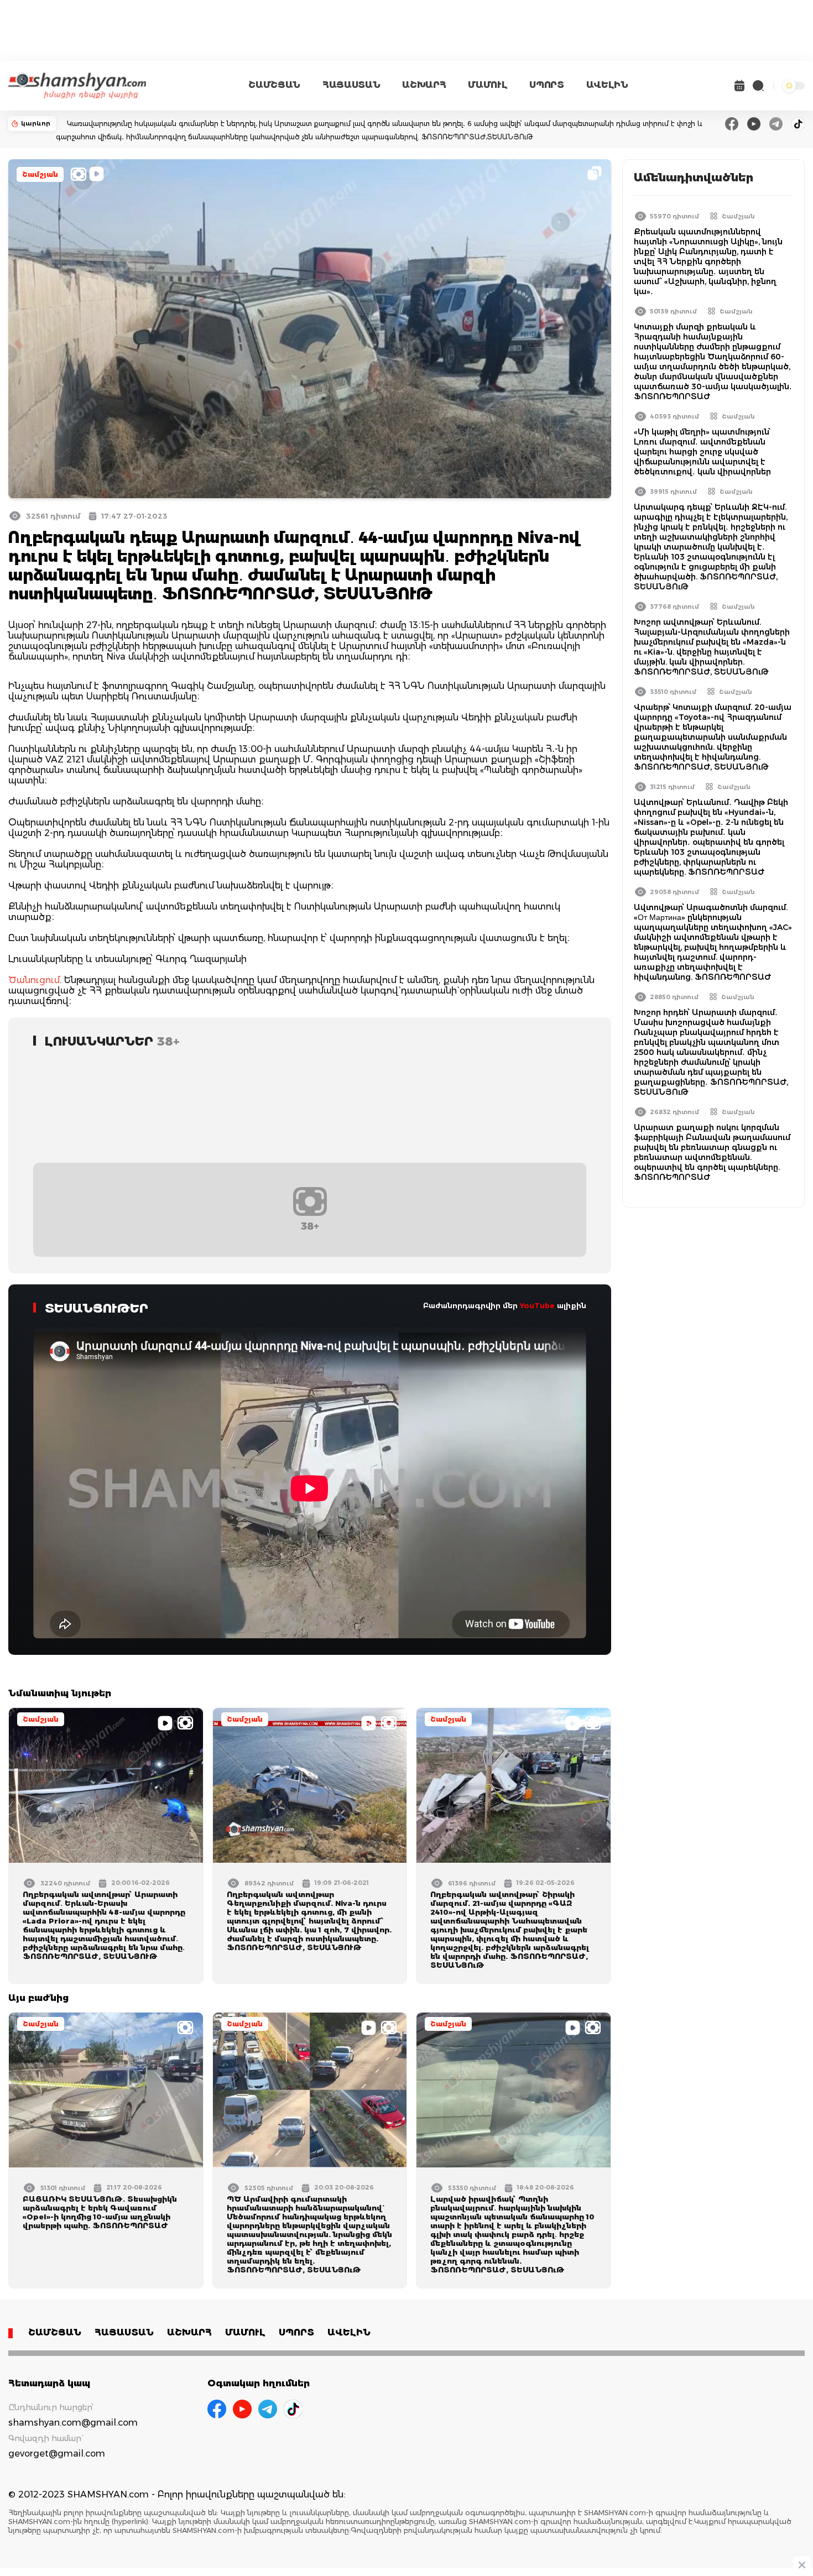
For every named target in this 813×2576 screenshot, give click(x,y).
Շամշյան (40, 174)
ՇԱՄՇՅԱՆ (274, 85)
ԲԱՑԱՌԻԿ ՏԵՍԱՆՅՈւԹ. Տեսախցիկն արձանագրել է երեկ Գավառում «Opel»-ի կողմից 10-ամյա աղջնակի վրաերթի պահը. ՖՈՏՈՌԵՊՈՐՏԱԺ (100, 2212)
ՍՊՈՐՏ (546, 85)
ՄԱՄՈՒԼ (487, 85)
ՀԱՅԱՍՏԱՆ (351, 85)
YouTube (537, 1305)
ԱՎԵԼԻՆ (607, 85)
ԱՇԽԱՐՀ (424, 85)
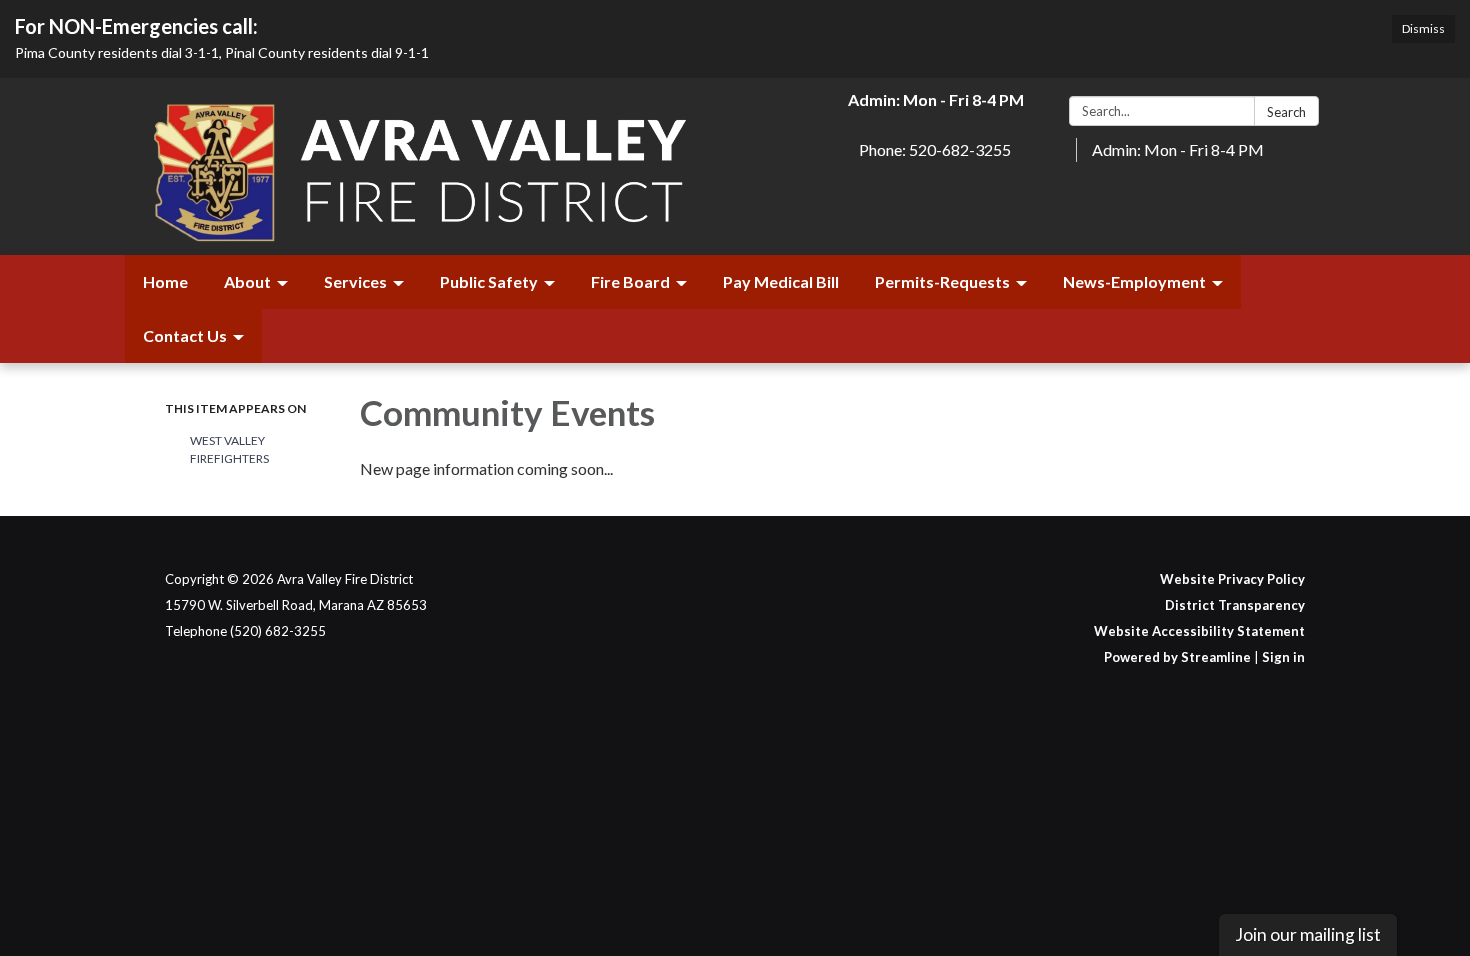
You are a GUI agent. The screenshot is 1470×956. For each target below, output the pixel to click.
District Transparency (1235, 605)
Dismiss (1423, 28)
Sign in (1283, 657)
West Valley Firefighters (229, 449)
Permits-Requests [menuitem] (942, 281)
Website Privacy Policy (1232, 579)
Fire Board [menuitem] (630, 281)
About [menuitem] (247, 281)
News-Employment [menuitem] (1134, 281)
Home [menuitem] (165, 281)
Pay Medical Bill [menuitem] (781, 281)
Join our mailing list (1308, 934)
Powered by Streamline (1177, 657)
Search (1286, 112)
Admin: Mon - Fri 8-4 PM (1178, 149)
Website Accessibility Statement (1199, 631)
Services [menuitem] (355, 281)
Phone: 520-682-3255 (935, 149)
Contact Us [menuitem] (185, 335)
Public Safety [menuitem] (489, 281)
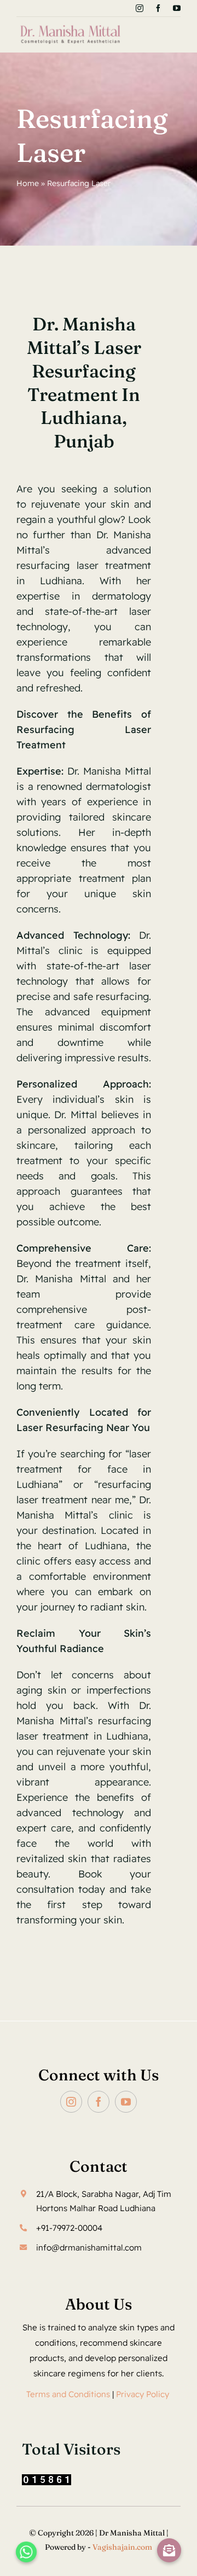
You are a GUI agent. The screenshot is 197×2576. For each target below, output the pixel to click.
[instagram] (139, 8)
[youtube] (177, 8)
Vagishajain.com (122, 2547)
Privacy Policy (143, 2394)
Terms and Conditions (68, 2394)
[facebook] (158, 8)
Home (27, 183)
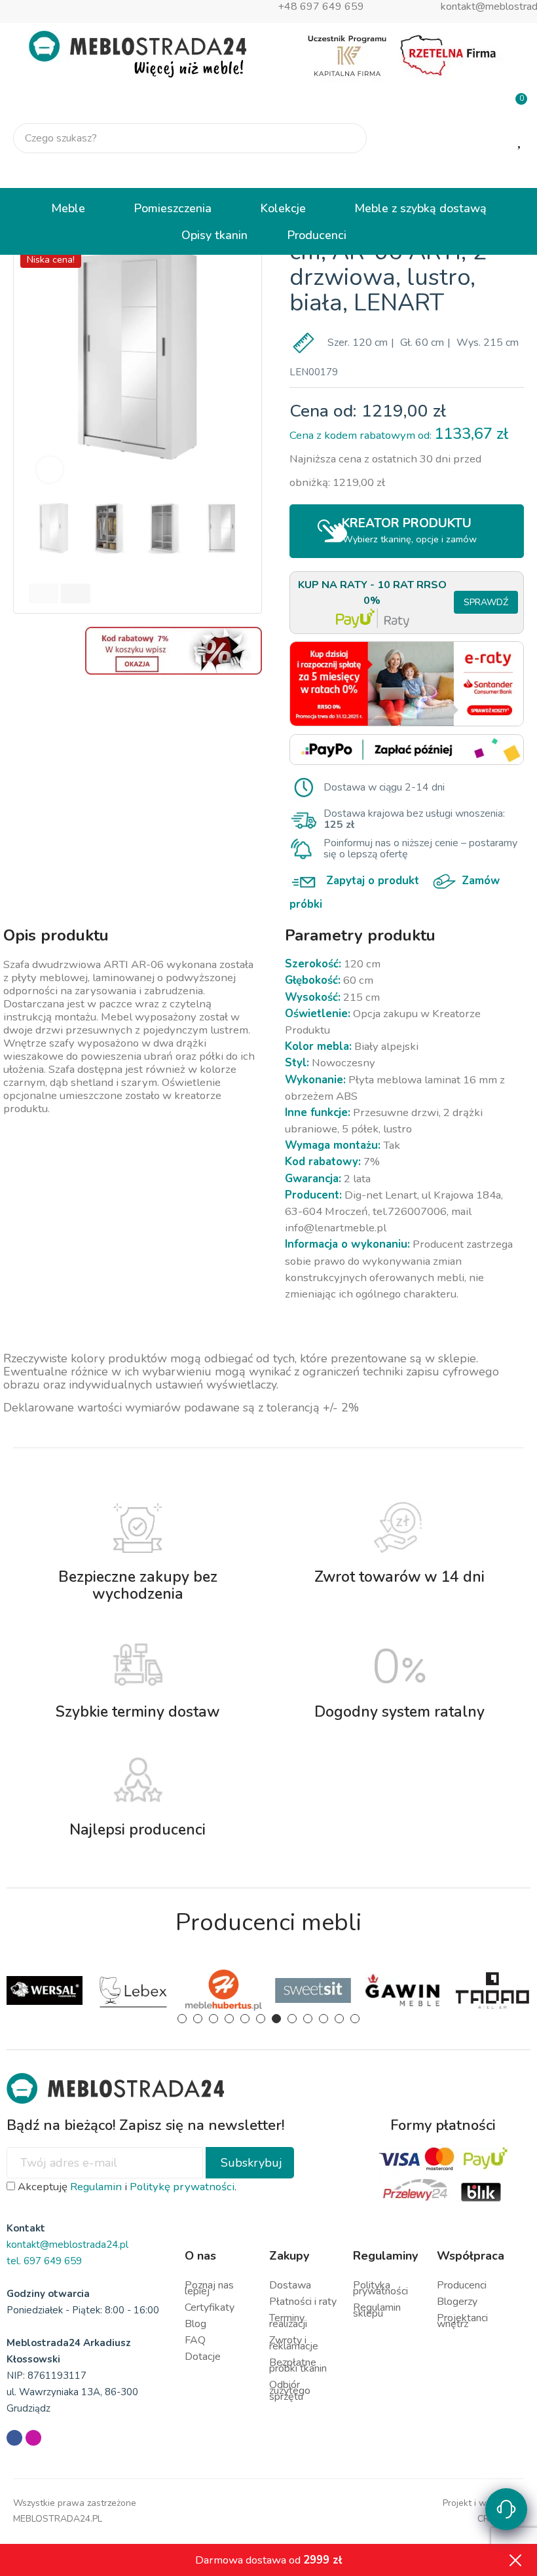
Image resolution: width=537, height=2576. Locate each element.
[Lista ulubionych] (520, 138)
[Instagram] (33, 2438)
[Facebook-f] (14, 2438)
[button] (40, 355)
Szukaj (346, 138)
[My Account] (516, 171)
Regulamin (96, 2186)
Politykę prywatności (182, 2186)
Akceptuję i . (125, 2186)
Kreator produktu (409, 530)
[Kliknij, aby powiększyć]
========================
== WORK INSTRUCTION ==
Only lines with the word "each" are wanted. Find and copy them from the records above.

== PROBLEM SOLUTION ==
You are a GUI agent. The screenshot is 1470×956. For each target below, output the pixel to click.
You are a GUI agent. The screenshot is 197×2576. For each target below, output the pixel to click.
Image resolution: width=537, height=2576. Locate each element.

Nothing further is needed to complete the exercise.